Extracted entries:
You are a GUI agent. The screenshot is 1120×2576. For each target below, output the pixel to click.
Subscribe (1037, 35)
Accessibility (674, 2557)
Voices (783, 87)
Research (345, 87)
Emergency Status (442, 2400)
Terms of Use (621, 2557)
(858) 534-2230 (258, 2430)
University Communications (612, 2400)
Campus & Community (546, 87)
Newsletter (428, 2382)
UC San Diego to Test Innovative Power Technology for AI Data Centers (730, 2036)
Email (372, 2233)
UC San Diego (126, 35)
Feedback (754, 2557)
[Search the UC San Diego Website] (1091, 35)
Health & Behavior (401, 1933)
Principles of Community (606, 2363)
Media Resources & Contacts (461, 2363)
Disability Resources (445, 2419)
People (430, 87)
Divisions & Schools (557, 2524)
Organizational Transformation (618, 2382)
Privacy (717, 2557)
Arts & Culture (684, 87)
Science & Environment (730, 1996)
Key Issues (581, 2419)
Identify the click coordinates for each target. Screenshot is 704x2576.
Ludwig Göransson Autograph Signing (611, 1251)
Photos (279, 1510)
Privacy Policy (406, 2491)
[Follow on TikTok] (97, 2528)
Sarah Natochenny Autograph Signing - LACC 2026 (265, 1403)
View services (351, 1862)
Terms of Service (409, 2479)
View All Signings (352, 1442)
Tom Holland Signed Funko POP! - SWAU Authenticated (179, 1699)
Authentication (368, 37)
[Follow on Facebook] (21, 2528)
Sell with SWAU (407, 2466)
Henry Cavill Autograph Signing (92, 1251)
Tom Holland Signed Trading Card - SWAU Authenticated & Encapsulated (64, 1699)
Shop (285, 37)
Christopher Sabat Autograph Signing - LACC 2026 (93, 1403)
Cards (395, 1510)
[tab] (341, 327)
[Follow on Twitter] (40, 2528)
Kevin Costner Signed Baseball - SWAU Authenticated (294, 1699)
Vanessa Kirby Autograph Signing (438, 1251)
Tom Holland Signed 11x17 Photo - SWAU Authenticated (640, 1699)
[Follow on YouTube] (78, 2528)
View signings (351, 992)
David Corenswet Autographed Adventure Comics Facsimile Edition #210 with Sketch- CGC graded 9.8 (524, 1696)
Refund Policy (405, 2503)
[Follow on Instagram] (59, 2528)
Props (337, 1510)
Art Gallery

Exercise: Each record above should be output again exactly.

Exercise result:
You are a GUI agent. The screenshot is 1120×2576. For each target below, output the pixel to click.
Subscribe (1037, 35)
Accessibility (674, 2557)
Voices (783, 87)
Research (345, 87)
Emergency Status (442, 2400)
Terms of Use (621, 2557)
(858) 534-2230 (258, 2430)
University Communications (612, 2400)
Campus & Community (546, 87)
Newsletter (428, 2382)
UC San Diego to Test Innovative Power Technology for AI Data Centers (730, 2036)
Email (372, 2233)
UC San Diego (126, 35)
Feedback (754, 2557)
[Search the UC San Diego Website] (1091, 35)
Health & Behavior (401, 1933)
Principles of Community (606, 2363)
Media Resources & Contacts (461, 2363)
Disability Resources (445, 2419)
People (430, 87)
Divisions & Schools (557, 2524)
Organizational Transformation (618, 2382)
Privacy (717, 2557)
Arts & Culture (684, 87)
Science & Environment (730, 1996)
Key Issues (581, 2419)
Identify the click coordinates for each target. Screenshot is 704x2576.
Ludwig Göransson Autograph Signing (611, 1251)
Photos (279, 1510)
Privacy Policy (406, 2491)
[Follow on TikTok] (97, 2528)
Sarah Natochenny Autograph Signing - LACC 2026 (265, 1403)
View services (351, 1862)
Terms of Service (409, 2479)
View All Signings (352, 1442)
Tom Holland Signed Funko POP! - SWAU Authenticated (179, 1699)
Authentication (368, 37)
[Follow on Facebook] (21, 2528)
Sell with SWAU (407, 2466)
Henry Cavill Autograph Signing (92, 1251)
Tom Holland Signed Trading Card - SWAU Authenticated & Encapsulated (64, 1699)
Shop (285, 37)
Christopher Sabat Autograph Signing - LACC 2026 (93, 1403)
Cards (395, 1510)
[tab] (341, 327)
[Follow on Twitter] (40, 2528)
Kevin Costner Signed Baseball - SWAU Authenticated (294, 1699)
Vanessa Kirby Autograph Signing (438, 1251)
Tom Holland Signed 11x17 Photo - SWAU Authenticated (640, 1699)
[Follow on YouTube] (78, 2528)
View signings (351, 992)
David Corenswet Autographed Adventure Comics Facsimile Edition #210 with Sketch- CGC graded 9.8 (524, 1696)
Refund Policy (405, 2503)
[Follow on Instagram] (59, 2528)
Props (337, 1510)
Art Gallery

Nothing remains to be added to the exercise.